* [Written task a]
Reproduce, without any change, the lines of the records below, beginning at the first line of the records and stopping after the line that contains "Action: (x=575, y=252)".

800 Pound Gorilla Media is an American independent comedy record label founded in Nashville, Tennessee, by Ryan Bitzer & Damion Greiman along with founding members Ian Adkins and Anthony Leo,. The label distributes stand-up comedy albums and video specials worldwide and has close to 300 comics on its roster, including Chad Daniels, Kathleen Madigan, George Lopez, Whitney Cummings, Jim Jeffries, Greg Warren, Michelle Wolf and more.

History 

800 Pound Gorilla was launched in 2016 by comedy managers Ryan Bitzer and Damion Greiman along with founding members Ian Adkins and Anthony Leo, who saw an opportunity to bring modern strategies in consumer targeting, digital marketing and fan engagement to the comedy space. Besides releasing brand new comedy albums through their flagship label, 800 Pound Gorilla Records showcases the legends of comedy through the Clown Jewels imprint and provides distribution services and marketing for Kevin Hart's LOL Network and Bill Burr's All Things Comedy, among other partnerships.

In 2019, 800 Pound Gorilla Media launched a children's music imprint called 8 Pound Gorilla, whose artists include the Imagination Movers, Genevieve Goings, Frances England, and SaulPaul, among others. The company also partnered with Robert Kelly and The Syndicate to form The Laugh Network which consists of a podcast network called The Laugh Button Podcast Network and a record label called The Laugh Button Records. The first release on that label was comedian Mike Feeney's ‘Rage Against the Routine’.

* [Written task b]
In the text about 800 Pound Gorilla Media, what is the name of the children's music imprint the company launched in 2019?

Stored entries

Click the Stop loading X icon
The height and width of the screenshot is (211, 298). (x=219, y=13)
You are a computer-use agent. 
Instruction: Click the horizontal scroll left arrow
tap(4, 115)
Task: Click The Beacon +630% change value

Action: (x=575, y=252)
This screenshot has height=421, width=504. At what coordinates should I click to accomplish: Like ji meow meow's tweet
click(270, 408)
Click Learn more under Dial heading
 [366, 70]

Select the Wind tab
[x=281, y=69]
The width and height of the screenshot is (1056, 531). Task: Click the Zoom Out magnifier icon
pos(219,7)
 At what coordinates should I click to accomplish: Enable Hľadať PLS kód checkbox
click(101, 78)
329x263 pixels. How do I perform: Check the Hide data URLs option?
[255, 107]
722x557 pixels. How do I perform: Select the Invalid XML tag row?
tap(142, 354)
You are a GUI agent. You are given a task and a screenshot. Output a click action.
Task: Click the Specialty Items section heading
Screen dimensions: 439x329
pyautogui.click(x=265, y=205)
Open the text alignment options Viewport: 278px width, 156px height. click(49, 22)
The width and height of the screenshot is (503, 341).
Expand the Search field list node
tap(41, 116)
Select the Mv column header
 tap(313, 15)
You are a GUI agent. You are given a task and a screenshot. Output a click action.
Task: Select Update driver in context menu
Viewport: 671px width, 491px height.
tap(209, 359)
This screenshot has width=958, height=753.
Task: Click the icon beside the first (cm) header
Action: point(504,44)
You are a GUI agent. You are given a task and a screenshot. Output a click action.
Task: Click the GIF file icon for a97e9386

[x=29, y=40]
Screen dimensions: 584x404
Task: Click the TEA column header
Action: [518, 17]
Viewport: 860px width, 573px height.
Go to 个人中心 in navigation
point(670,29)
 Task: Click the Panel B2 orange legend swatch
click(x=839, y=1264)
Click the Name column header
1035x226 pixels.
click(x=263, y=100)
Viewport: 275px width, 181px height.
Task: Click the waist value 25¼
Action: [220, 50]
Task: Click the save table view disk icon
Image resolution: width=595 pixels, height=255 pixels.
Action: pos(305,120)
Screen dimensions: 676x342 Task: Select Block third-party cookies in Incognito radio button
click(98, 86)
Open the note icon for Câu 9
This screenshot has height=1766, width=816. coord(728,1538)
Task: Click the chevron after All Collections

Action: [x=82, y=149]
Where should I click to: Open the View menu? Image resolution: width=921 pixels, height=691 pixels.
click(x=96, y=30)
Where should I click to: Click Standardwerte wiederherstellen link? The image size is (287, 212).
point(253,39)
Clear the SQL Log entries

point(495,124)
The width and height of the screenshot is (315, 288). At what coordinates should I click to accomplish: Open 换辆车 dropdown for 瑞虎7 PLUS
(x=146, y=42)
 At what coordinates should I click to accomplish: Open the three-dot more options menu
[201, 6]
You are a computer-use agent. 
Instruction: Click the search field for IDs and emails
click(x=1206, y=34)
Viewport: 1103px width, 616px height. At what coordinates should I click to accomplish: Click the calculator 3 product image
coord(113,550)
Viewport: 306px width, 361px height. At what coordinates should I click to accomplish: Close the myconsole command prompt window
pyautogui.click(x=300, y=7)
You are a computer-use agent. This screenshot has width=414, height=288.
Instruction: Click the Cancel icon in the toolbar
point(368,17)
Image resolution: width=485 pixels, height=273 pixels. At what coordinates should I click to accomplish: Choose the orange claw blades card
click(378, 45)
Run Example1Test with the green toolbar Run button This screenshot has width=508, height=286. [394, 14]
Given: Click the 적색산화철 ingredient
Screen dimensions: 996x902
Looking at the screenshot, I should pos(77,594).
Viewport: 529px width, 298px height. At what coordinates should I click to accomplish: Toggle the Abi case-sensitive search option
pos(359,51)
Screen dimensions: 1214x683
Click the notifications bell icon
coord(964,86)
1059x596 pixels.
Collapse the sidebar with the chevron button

* [Task answer a]
Click the Stop loading X icon
The height and width of the screenshot is (211, 298). (x=219, y=13)
You are a computer-use agent. 
Instruction: Click the horizontal scroll left arrow
tap(4, 115)
Task: Click The Beacon +630% change value

Action: (x=575, y=252)

* [Task answer b]
8 Pound Gorilla